At noon break, its shares pared losses to 99 sen, still down 10 sen or 9.17%, before closing at the same price. This slotted the counter among the bourse’s top losers on Monday.

At 99 sen, the group has a market capitalisation of RM1.55 billion. Year-to-date, the counter has fallen 38.51%.

The counter saw 30.61 million shares change hands, over 17 times its three-month average volume of 1.73 million shares.   

At the time of writing, it remains unclear as to what is driving the share price movement.

It is worth noting that over the past two months, Kumpulan Wang Persaraan (Diperbadankan) (KWAP) had increased its stake in SKP Resources by 0.22% or 3.43 million shares to 8.37% or 134.25 million shares.

Meanwhile, the Employees Provident Fund (EPF) has upped its stake in the group by 0.92% or 14.38 million shares to 7.88% or 123.09 million shares.

SKP Resources' single largest shareholder is the group’s executive chairman cum managing director Datuk Gan Kim Huat with a 4.54% direct stake and another 35.69% via his vehicles Beyond Imagination Sdn Bhd, Graceful Assessment Sdn Bhd, Zenith Highlight Sdn Bhd, as well as his spouse and children.
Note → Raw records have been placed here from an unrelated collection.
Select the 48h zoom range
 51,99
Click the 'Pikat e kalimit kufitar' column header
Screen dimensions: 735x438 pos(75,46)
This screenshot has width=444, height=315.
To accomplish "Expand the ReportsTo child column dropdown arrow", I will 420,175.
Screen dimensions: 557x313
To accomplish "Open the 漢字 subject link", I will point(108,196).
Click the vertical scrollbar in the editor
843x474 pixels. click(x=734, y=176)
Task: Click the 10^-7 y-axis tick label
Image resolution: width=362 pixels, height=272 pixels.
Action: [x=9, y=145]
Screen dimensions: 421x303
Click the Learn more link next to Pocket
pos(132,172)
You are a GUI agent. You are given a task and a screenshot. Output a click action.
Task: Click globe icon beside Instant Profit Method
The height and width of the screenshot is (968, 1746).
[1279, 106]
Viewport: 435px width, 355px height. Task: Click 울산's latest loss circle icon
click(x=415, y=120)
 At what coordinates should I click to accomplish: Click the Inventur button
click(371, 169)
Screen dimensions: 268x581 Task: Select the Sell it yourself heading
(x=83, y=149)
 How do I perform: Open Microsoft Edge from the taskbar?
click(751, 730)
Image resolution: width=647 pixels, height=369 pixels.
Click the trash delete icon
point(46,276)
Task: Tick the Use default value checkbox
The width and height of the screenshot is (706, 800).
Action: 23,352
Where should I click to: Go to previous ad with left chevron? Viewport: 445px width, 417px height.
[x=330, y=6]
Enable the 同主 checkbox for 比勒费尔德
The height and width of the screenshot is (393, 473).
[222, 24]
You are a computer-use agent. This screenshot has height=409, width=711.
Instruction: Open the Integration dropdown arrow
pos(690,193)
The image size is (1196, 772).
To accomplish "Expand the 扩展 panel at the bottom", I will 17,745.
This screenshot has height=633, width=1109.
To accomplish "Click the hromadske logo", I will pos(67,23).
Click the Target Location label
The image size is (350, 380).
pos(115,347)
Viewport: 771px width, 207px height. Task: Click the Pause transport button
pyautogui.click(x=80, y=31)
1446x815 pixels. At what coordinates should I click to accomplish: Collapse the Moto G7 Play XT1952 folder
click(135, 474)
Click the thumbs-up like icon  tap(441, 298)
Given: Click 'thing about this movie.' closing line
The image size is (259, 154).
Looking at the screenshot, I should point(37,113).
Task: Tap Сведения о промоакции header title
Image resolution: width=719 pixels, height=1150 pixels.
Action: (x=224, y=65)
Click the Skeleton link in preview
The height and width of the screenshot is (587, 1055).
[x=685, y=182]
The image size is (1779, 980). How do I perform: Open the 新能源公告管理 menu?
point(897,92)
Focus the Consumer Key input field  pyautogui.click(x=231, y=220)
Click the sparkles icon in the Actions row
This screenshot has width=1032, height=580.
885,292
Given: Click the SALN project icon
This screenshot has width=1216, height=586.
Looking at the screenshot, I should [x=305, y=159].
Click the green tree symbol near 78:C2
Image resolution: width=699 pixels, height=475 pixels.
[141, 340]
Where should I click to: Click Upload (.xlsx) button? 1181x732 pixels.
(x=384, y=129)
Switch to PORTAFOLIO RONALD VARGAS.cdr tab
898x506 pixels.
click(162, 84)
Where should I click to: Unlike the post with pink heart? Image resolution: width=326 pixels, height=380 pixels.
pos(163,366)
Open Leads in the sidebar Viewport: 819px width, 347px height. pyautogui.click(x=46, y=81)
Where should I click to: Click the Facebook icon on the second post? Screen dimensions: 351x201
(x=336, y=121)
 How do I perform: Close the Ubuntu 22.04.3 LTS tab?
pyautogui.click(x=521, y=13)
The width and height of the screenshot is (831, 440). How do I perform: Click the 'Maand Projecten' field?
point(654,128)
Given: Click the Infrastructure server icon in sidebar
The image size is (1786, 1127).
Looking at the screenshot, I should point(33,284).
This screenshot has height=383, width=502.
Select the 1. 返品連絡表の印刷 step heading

For the financial year ended March 31, 2023 (FY2023), SKP Resources’ net profit fell 16.67% to RM144.49 million from RM173.4 million a year earlier due to weaker consumption spending, despite a 9.06% rise in revenue to RM2.53 billion from RM2.32 billion previously.

The group’s earnings were dragged by higher cost of sales to RM2.21 billion from RM2 billion previously as well as a rise in operating expenses of RM152.11 million versus RM125.42 million previously. 

In a note dated May 31, PublicInvest Research analyst Ching Weng Jin retained his “outperform” call on SKP Resources with a lower target price of RM1.34 (RM1.69 previously), on the back of the group’s weaker-than-expected FY2023 earnings.

Ching said the variance was due to more pronounced subdued global demand on the back of monetary tightening, while the group’s costs remained elevated as it continued to maintain its full workforce in anticipation of a recovery in demand.

On the back of the FY2023 earnings miss, Ching cut his net profit forecast for the group by 29.5% on average to RM122.3 million for FY2024 and RM144.8 million for and FY2025, premised on a dimmer view of global consumption spending.